First and foremost for eBooks, epub is the format to know about. It is an open standard XML-based file format that allows text to reflow and adjust to the size of various screens. epub is generally thought of as an intermediary format between the authoring/composition tool and the eBook itself. Think of epub as the eBook version of a press-ready PDF. Not the final product, but a necessary step. Amazon's Kindle and the SonyReader use proprietary file formats which are basically epub wrapped in DRM. Though others, like Adobe with their Digital Editions and the Stanza app for the iPhone use straight-up epub. The epub standard is maintained by IDPF, the International Digital Publishing Forum. Happily, InDesign CS4 can export to epub through the Export to Digital Editions command. I'm sure you'll be hearing more about that feature around these parts in the future. Here are some of the options for exporting to epub in InDesign CS4.

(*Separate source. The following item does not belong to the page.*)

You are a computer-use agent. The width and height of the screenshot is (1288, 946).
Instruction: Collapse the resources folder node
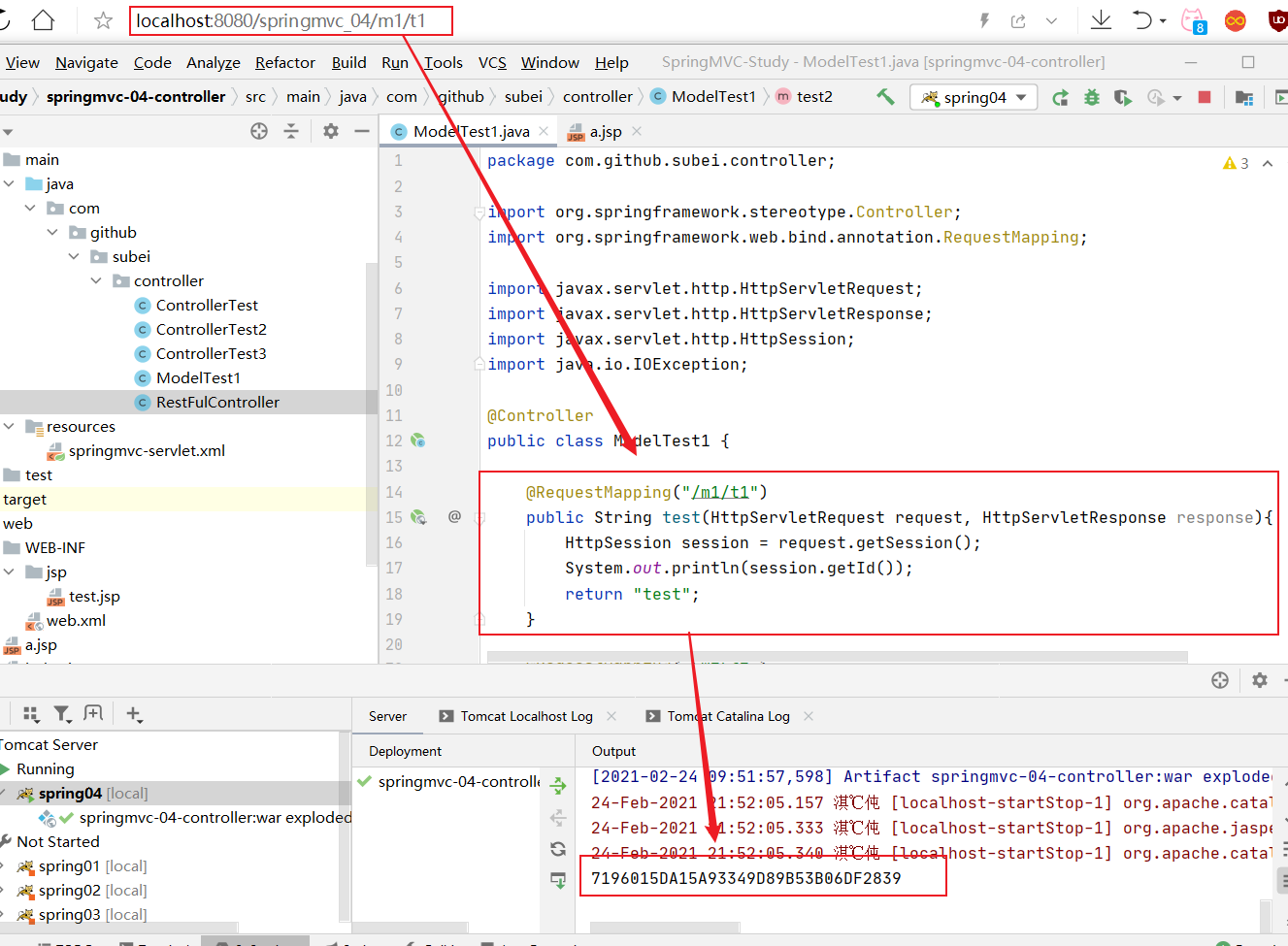9,426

There was much talk about the problem of college textbook prices. These books are very expensive and change little from year to year. This engenders a good deal of resentment from students who feel like they're being gouged. They either end up buying books used, downloading them from a filesharing site, or just going without. We were told that 20% of students now don't buy the books assigned by their professors. This in turn, pressures the publishers to charge even more per unit to recoup their costs. It's a "pricing death spiral", so something's gotta give. There was mention of the trend being toward courseware and services as the model going forward, now that content itself is increasingly viewed as "worthless." Ouch.
Social networks are big and getting a whole lot bigger. Shelfari is an interesting social network built around books. You build a virtual bookshelf to display the books you've read, are reading, or want to read. You can rate and review books, see what's on your friends' shelves, create book discussion groups, download your book lists, and so on. I made a page for myself.

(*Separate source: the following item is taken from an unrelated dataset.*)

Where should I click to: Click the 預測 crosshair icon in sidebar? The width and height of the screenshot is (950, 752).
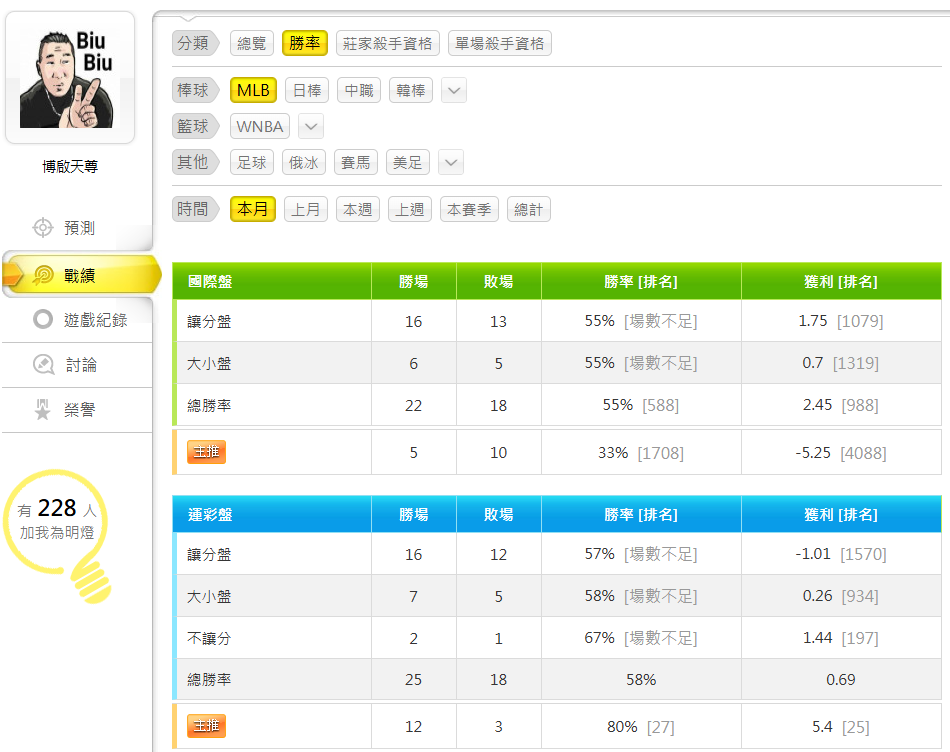pos(42,228)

Geospatial is a big buzzword in publishing now. I'll have more on that when I write up this afternoon's session on XML in Practice. The eBook session mentioned Authormapper, which uses geotagging for journal articles. You enter a search term and it returns the articles plus a map of where they came from. Here's a map of articles that mention InDesign. Not exactly sure of the value here, but it is interesting. I think I can see David and Bob. But who's that down in San Diego?
Being an eBook session, lots of folks were anxious to hear Amazon's announcement of the Kindle 2. Here a good run-down on the Kindle 2 from Wired. I like how thin it is 1/3 inch (.85 cm to everyone outside Americaland). Still seems a little goofy looking, but much better than the old version. I might actually be tempted to plunk down the $370 bucks for something like this. Amazon says there are over 230,000 titles available for the Kindle, with the eventual goal of "every book ever printed, in any language." Slackers.

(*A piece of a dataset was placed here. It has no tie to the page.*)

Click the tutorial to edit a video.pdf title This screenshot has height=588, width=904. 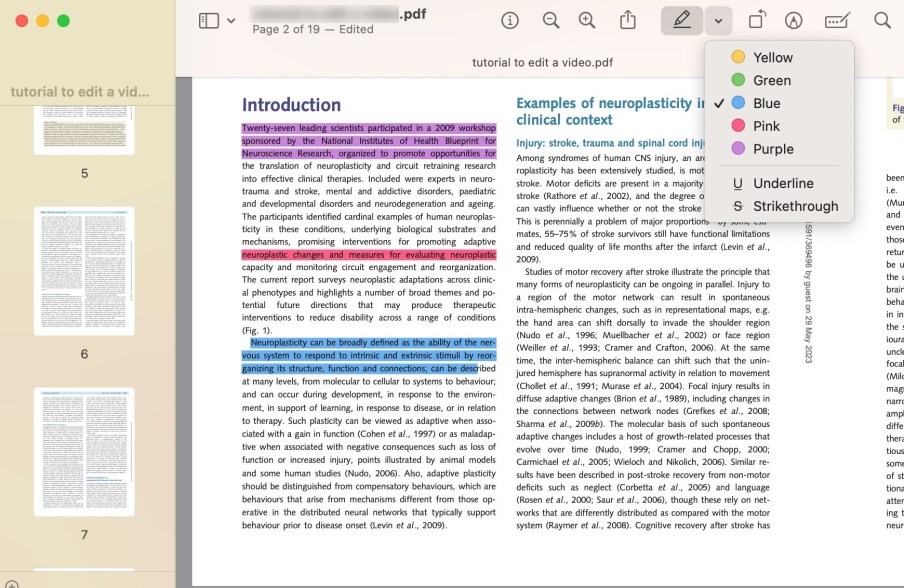pyautogui.click(x=541, y=61)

Symtio is a means of selling eBooks in good ol' fashioned brick and mortar book stores. The deal is you buy a thing like an iTunes gift card with an access code and use it on the Web to make your book purchase. This is an attempt to cut the brick and mortars in on the action of eBooks. How kind. I can see the niche, especially when it comes to gift giving. Intangible items like digital content make lousy stocking stuffers. Still, Symtio has a ways to go. When I plug in my zip code to see the nearest retailer with Symtio, it's 137 miles away.
Extra Points on Piracy and Pricing
- When it comes to the issue of piracy, some markets are very concerned (college textbooks), and others totally unconcerned (journals). Some fall in the middle (trade). The trade publishers monitor the bit torrent sites to see what users are doing with their content, but they are not wasting a lot of time worry about it.
- eBook pricing is all over the place. There is a huge disparity, everywhere from the same price as a hardcover print edition, all the way down to free. Amazon set a price point of $9.99.
- When content is "free", publishers are trying to move to a services model to generate revenue. To create a service model, they must first find out how the material is being used. Then they can design applications around the content to give people what they want. To that end, publishers are starting to think outside of the silo of an individual book, and looking to connect their content to other books, or the world at large. One example of this is "open indexing" where a secondary index of the eBook is generated by the readers, in something similar to a blog's tag cloud.
Finally, the other day I mentioned that I would be posting TOC-inspired content on my Twitter page, without actually describing what Twitter is. For those who haven't heard of it (or just don't see the point), The Content Wrangler has an article called Ending the Twitter Mystery, which does a nice job of explaining why someone would want to participate in microblogging phenomenon.
Much more to come...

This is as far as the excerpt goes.